Yukarıda p ve b etiketlerine izin verildi. Dolayısıyla bu etiketler HTML İŞLEVELLİĞİNİ KORUMUŞ OLUR!

mysqli_real_escape_string()

mysqli_real_escape_string() PHP'de SQL injection (veritabanı saldırıları) gibi güvenlik açıklarını önlemek için kullanılan bir fonksiyondur. Özellikle MySQL veritabanı ile çalışırken, dışarıdan gelen veriyi güvenli hale getirmen çok önemlidir. SQL enjeksiyonlarına karşı veritabanına gönderilecek veriyi temizler.

Bu fonksiyon, veritabanına gönderilmeden önce bir stringin içindeki özel karakterleri (tırnak işareti gibi) kaçış karakteriyle (\) temizleyerek veritabanı sorgularını güvenli hale getirir.

// Kötü örnek – SQL injectiona açık

$kullanici = $_GET['kullanici'];
$sorgu = "SELECT * FROM uyeler WHERE kullanici_adi = '$kullanici'";

Eğer gelen veri doğrudan sorguya yerleştirilirse kullanıcı şunu yazabilir: ?kullanici=' OR 1=1 --

Bu da tüm kullanıcıları listeleyen bir açık yaratır! Bunu yerine veriyi aşağıdaki gibi mysqli_real_escape_string fonksiyonundan geçirmek gerekir..

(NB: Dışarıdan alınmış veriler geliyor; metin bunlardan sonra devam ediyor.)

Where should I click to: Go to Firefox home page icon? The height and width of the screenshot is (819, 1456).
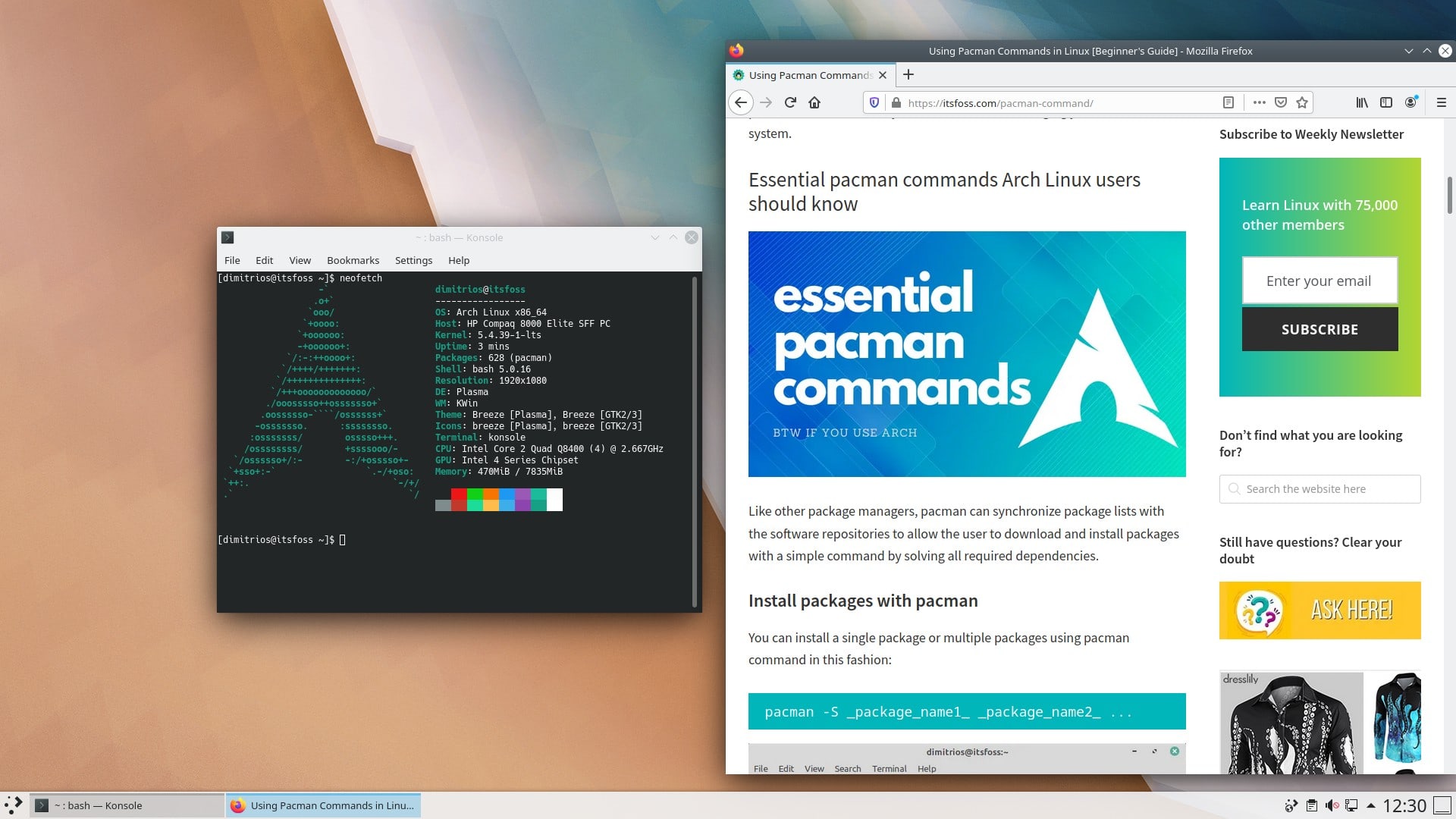[x=814, y=102]
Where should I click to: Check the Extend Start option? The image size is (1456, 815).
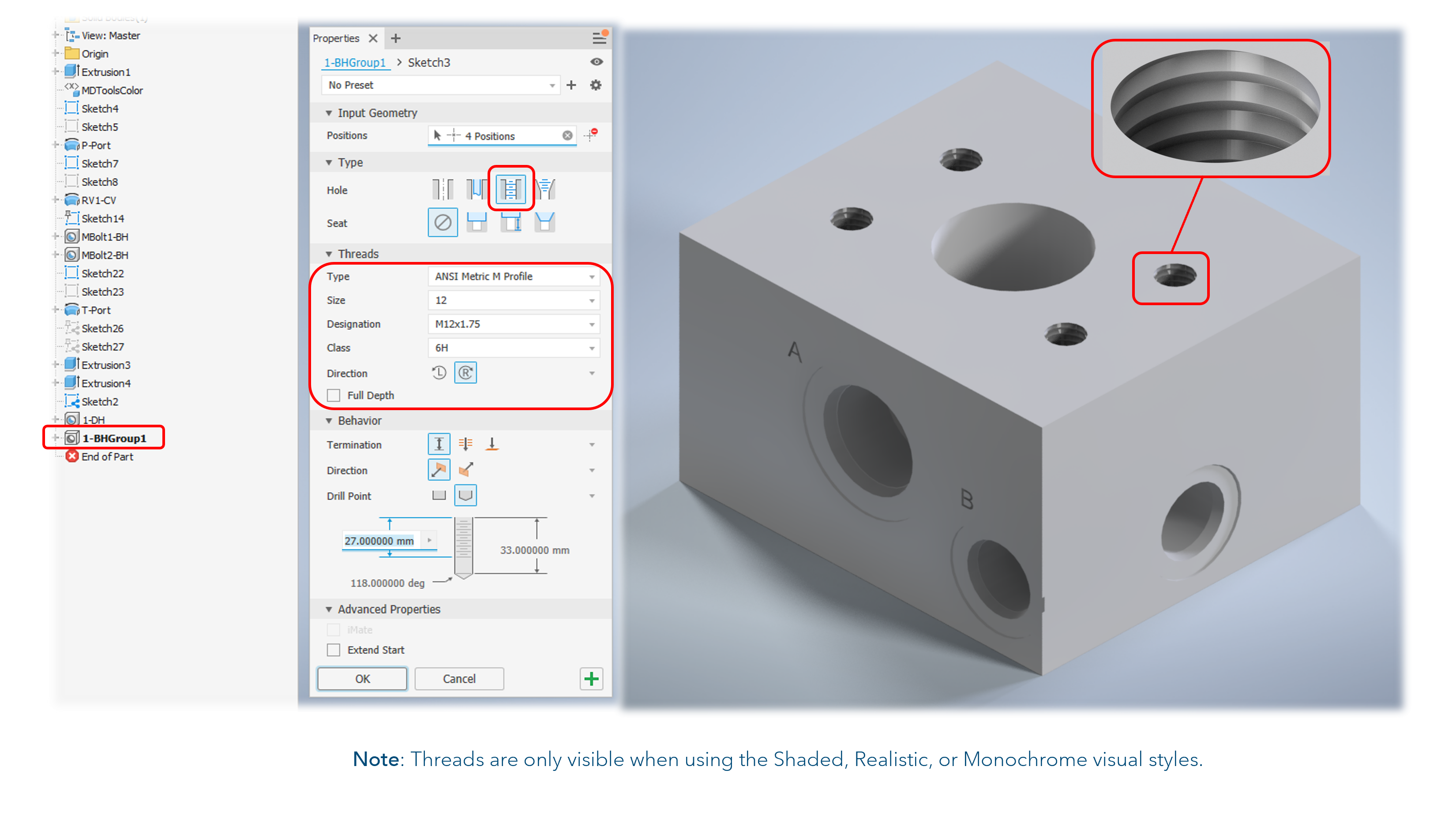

// Doğru örnek – SQL injectiona kapalı
$kullanici = mysqli_real_escape_string($mysqli, $_GET['kullanici']);
$sorgu = "SELECT * FROM uyeler WHERE kullanici_adi = '$kullanici'";

Notlar:

Bu fonksiyonun düzgün çalışması için veritabanı bağlantısı ($mysqli) aktif olmalıdır.
Sadece string verilerde kullanılır. Sayılar için gerek yoktur.
Modern uygulamalarda hazır sorgular (prepared statements) daha güvenlidir ve tercih edilmelidir.